Но ей и правда пора было идти. А я снова взялся за работу, затянул шторы и в возбуждении, какого я не испытывал со времени моих первых фотографических экспериментов, склонился над лоханью с проявителем, впивая в себя знакомый запах щелочи и буры, и стал наблюдать, как на бумаге появляются очертания лица, как они становятся все отчетливее: передо мной вырисовывалось ее лицо, печальное, смеющееся, удивленное, обескураженное, напряженное, радостное, испуганное, жадное, задумчивое, веселое, серьезное, неукротимое. Я вытащил фотографию из раствора, быстро переложил ее в закрепитель, и когда наконец прошли необходимые восемь минут, я повернул выключатель и осветил снимок.

Теперь прошло много времени, и я смотрю на все это другими глазами. Мне нетрудно открыто и честно признать: эксперимент не удался. Лицо на фотографии было не таким, какое я ожидал увидеть. Это был, безусловно, интересный снимок, но чего-то ему не хватало, может быть, протяженности во времени — оно было слишком сиюминутно, если можно так выразиться; на снимке присутствовали двенадцать возможных выражений ее лица, но не было здесь сорока четырех или четырехсот сорока других возможностей; я понял, что таким путем, видимо, нельзя передать лицо. Я переоценил не столько свои возможности, сколько возможности фотографии, — конечно, Альберт, мне следовало бы знать это заранее. Но, как обычно в таких случаях, я стал богаче опытом, а это, как ты сам понимаешь, никогда не может повредить — по-моему, вполне логично.

«И с тех пор ты забросил это свое дурацкое занятие?»

«Пожалуй, действительно, фотография мне немного поднадоела. Мне стало казаться, что она представляет людей или вещи слишком однозначными, слишком законченными, если угодно, но черт с ней, оставим это».

«А ты бы еще раз попробовал, — сказал Альберт. Он всегда потешался, когда я хотел завязать серьезный разговор. — В твоей специальности есть нынче виртуозы, они давно решили твои проблемы. Возможности у фотографии есть. Дело в твоих собственных возможностях. Но все-таки я вижу, ты действительно работал, этого у тебя не отнимешь. Так что давай продолжай в том же духе».

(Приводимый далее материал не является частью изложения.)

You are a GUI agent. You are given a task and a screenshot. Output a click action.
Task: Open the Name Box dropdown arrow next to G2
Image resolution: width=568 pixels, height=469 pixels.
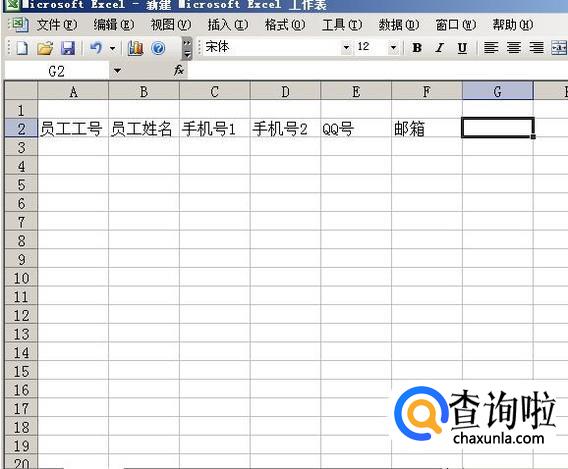[117, 70]
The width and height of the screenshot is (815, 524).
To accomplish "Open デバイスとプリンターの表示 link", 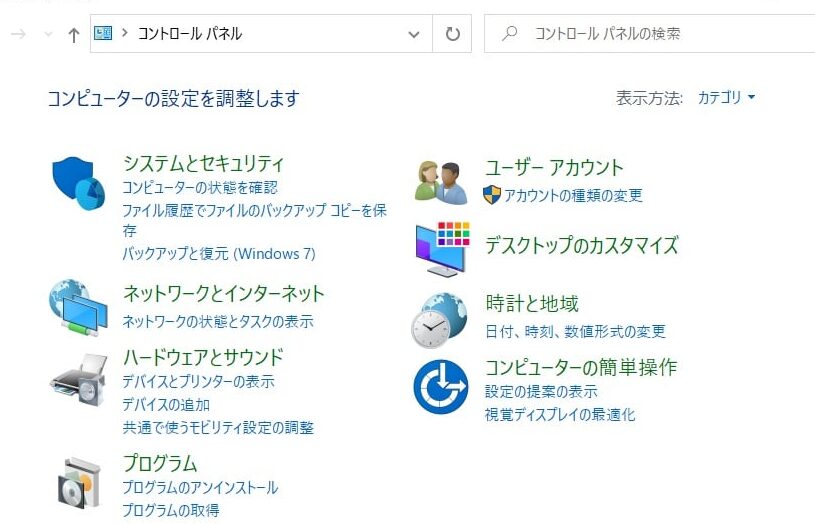I will click(x=198, y=382).
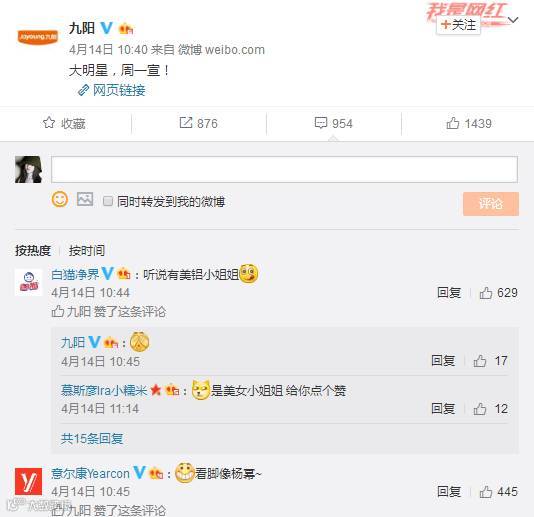
Task: Like the 慕斯彦 reply with 12 likes
Action: 480,409
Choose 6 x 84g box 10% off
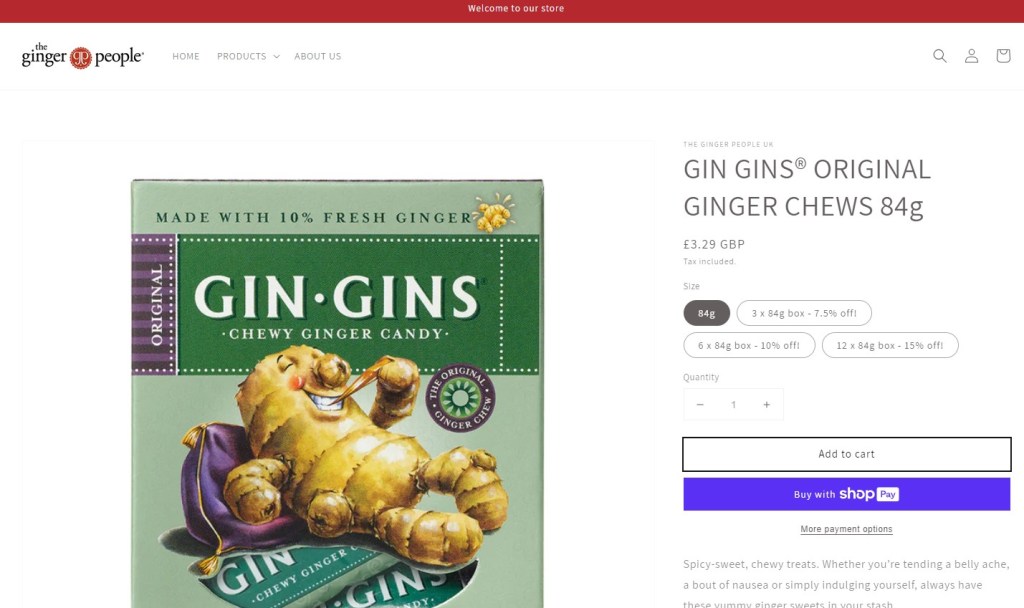Image resolution: width=1024 pixels, height=608 pixels. point(749,345)
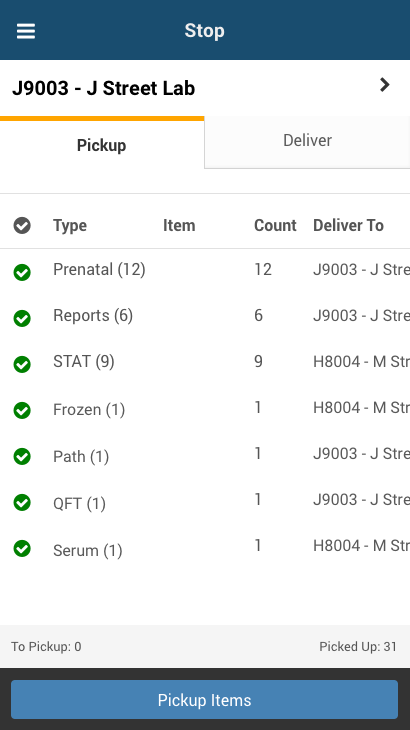Uncheck the Prenatal (12) row checkmark

pyautogui.click(x=22, y=272)
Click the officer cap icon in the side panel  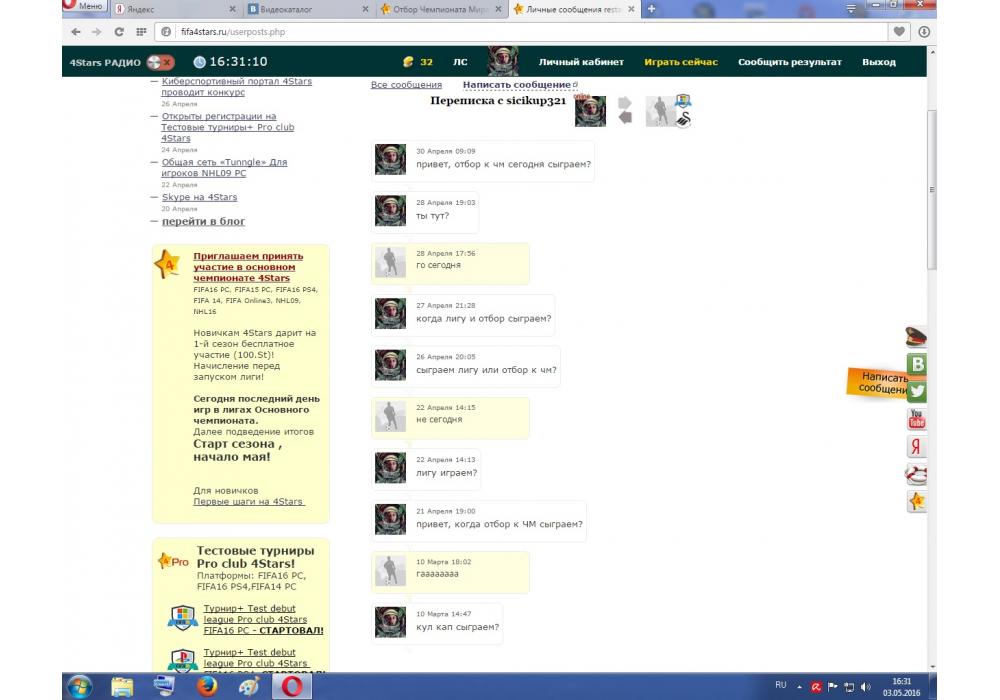click(916, 338)
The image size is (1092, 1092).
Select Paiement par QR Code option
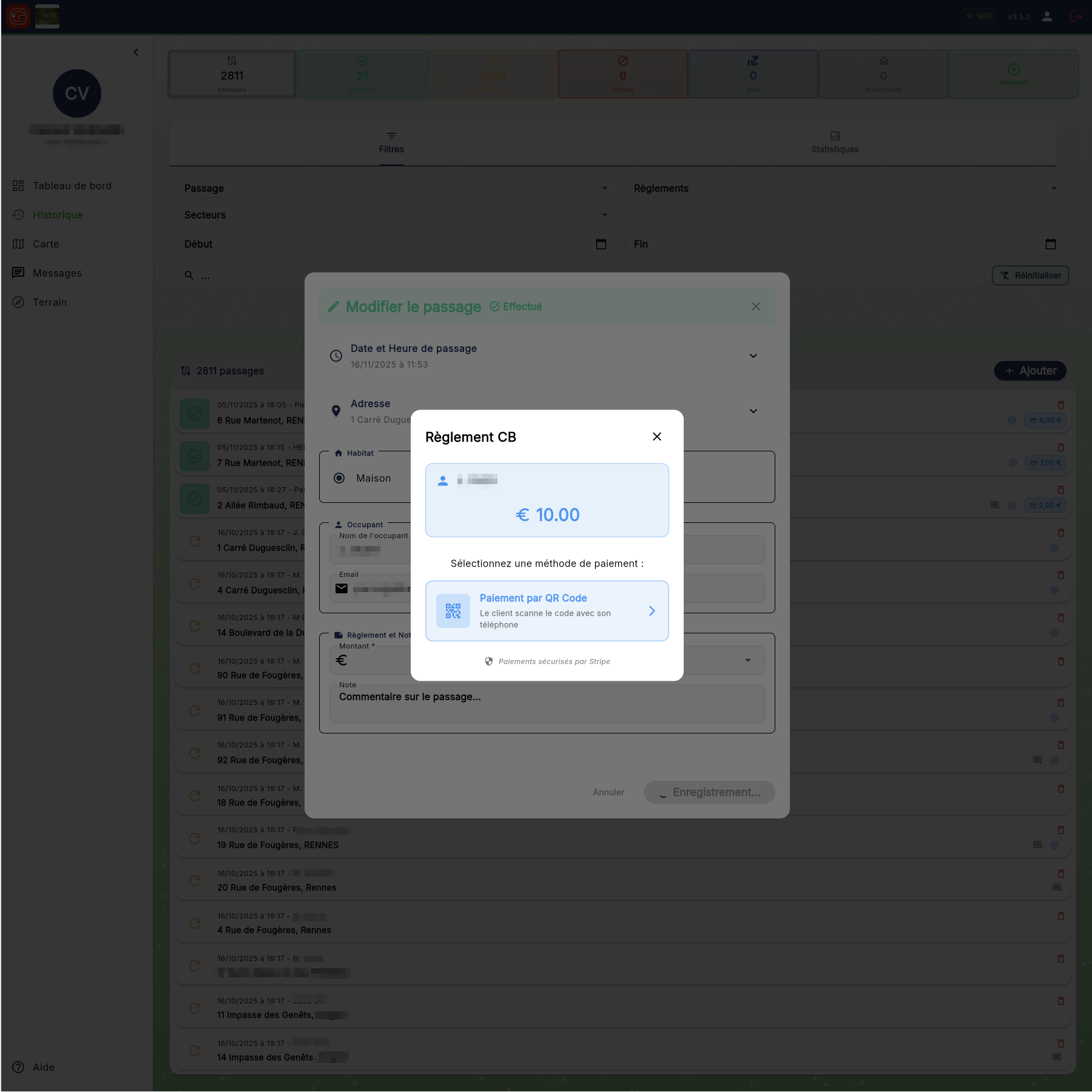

Вот что примерно сказал Альберт. Если я до сих пор не использовал возможности сделать новый эксперимент, то это связано исключительно с отсутствием объективных условий. Я приехал сюда, чтобы немного отдохнуть. И чтобы пролить свет на некоторые факты и дать отпор слухам, с помощью которых определенные круги пытаются меня опорочить. Я сумею пресечь эти слухи, в случае необходимости — в письменной форме. Мне нечего скрывать, я не имею ничего общего с теми небылицами, которые распускают по поводу моей работы. Эти фотографические эксперименты служили исключительно моим, так сказать, научным целям. Утверждение, что я использовал их как предлог для того, чтобы заманить женщину, а именно вышеупомянутую натурщицу, в свои грязные сети, — это выражение моих врагов, и оно одно уже изобличает их позицию, — так вот, это утверждение выстроено на пустом месте. К этому я еще вернусь.